It seemed like a good idea at the time.
Early in 2009, during the season of Epiphany, we spent several weeks talking in worship and Sunday School about call—that is, the compulsion we feel sometimes to get up from our regular lives and follow God.
While I may have thought initially that we were introducing a new concept, turns out most everyone around here could articulate some kind of reference to call—from, “I feel that God is calling me to go to Africa and work in a medical clinic” to “I feel a tug on my heart to think about the spiritual side of me, so here I am”. However it is that people articulate that sensation of encounter with God, it readily became apparent that folks around here were already thinking about it and had been for some time. In fact, they were not messing around . . . and they wanted answers.
So, in response to all of this, the church staff dreamed up a formal way to explore call this fall, from the perspectives of our own callings as professional ministers. We all know, of course, that not everybody wants to pack up and head to seminary, but we didn’t know how else can you really talk about the call of God, if not personally. Thus was born Preaching: An Introduction, a six week class at Calvary in which lay people sign up, receive a syllabus, complete assignments, participate in class, and each write and preach a sermon.
The thought behind this, of course, is unashamedly Baptist: taking the concept of priesthood of the believer to a whole new level, turning everybody into a preacher! And, anyway, I preach at them every single week . . . seems to me they should have the opportunity to return the favor or inflict the same pain or whatever you want to say about that.
So, last week we began, with 8 animated participants who will prepare and preach sermons this fall. Some are seminary-trained; most are not. Nobody in the class preaches for a living. The topic of week 1: What Is Good Preaching?
It sounded like a good topic to me, a reasonable place to start talking about preaching. But as the class got closer I started to wonder why I seemed unable to formulate an easy answer to what seems like a pretty obvious question.
I mean, of course I know what good preaching is. Right?
I think I know when I hear a good sermon, and I totally know when I’ve heard a bad one—in fact, I’ll confess I’m a pretty critical sermon-listener.
So, my inability to get down on paper exactly what good preaching is was a little baffling to me. I mean, I preach almost every week.
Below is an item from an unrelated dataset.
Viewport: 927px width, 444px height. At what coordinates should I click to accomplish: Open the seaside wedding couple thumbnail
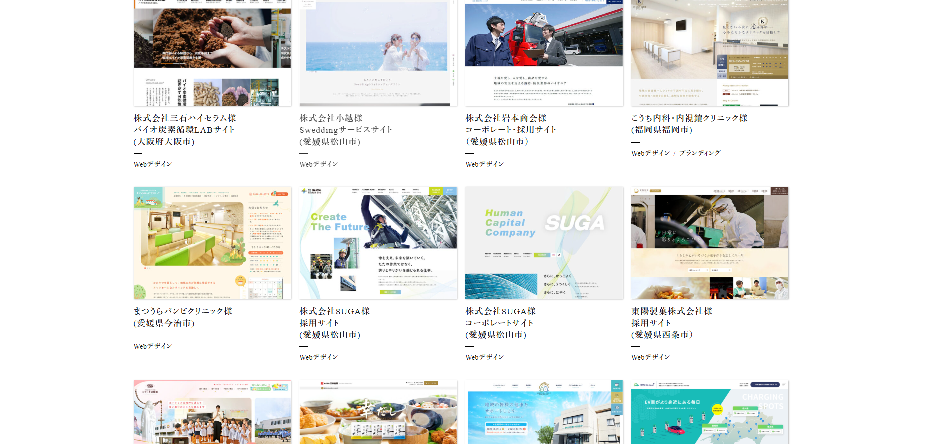click(378, 52)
I would hope that whatever it is I think good preaching is might result from my efforts every once in awhile.
I did manage to come up with a few ways to describe good preaching, in my opinion. But what I learned in the process of trying to explain myself is something ELSE I believe about preaching: that good preaching is never formulaic—it’s alive and dynamic. So, I could give my opinion about what it means to be an excellent practitioner in the pulpit, but at the end of the day a good preacher always remembers that it’s the Spirit of God that weaves the melody in behind the words, plays it with feeling, and keeps us humming the notes even after the sermon ends.
So, here’s a little of me trying to explain myself, to put into words the mystery of text and Spirit and community and worship and God, the God who keeps showing up over and over again, and who loves us all with abandon . . . when the sermon is amazing and when the sermon falls flat.
- Good preaching addresses a specific context.
- Good preaching uses the text responsibly and honestly.
- Good preaching is more than one person talking—it’s rather a conversation between preacher and people and God.
- Good preaching doesn’t start or end in the 20 minutes it takes to deliver and hear a sermon in worship—a good sermon sticks with you somehow.
- Good preaching takes a preacher who believes what she’s preaching.
What do you think good preaching is? Now you try to explain yourself!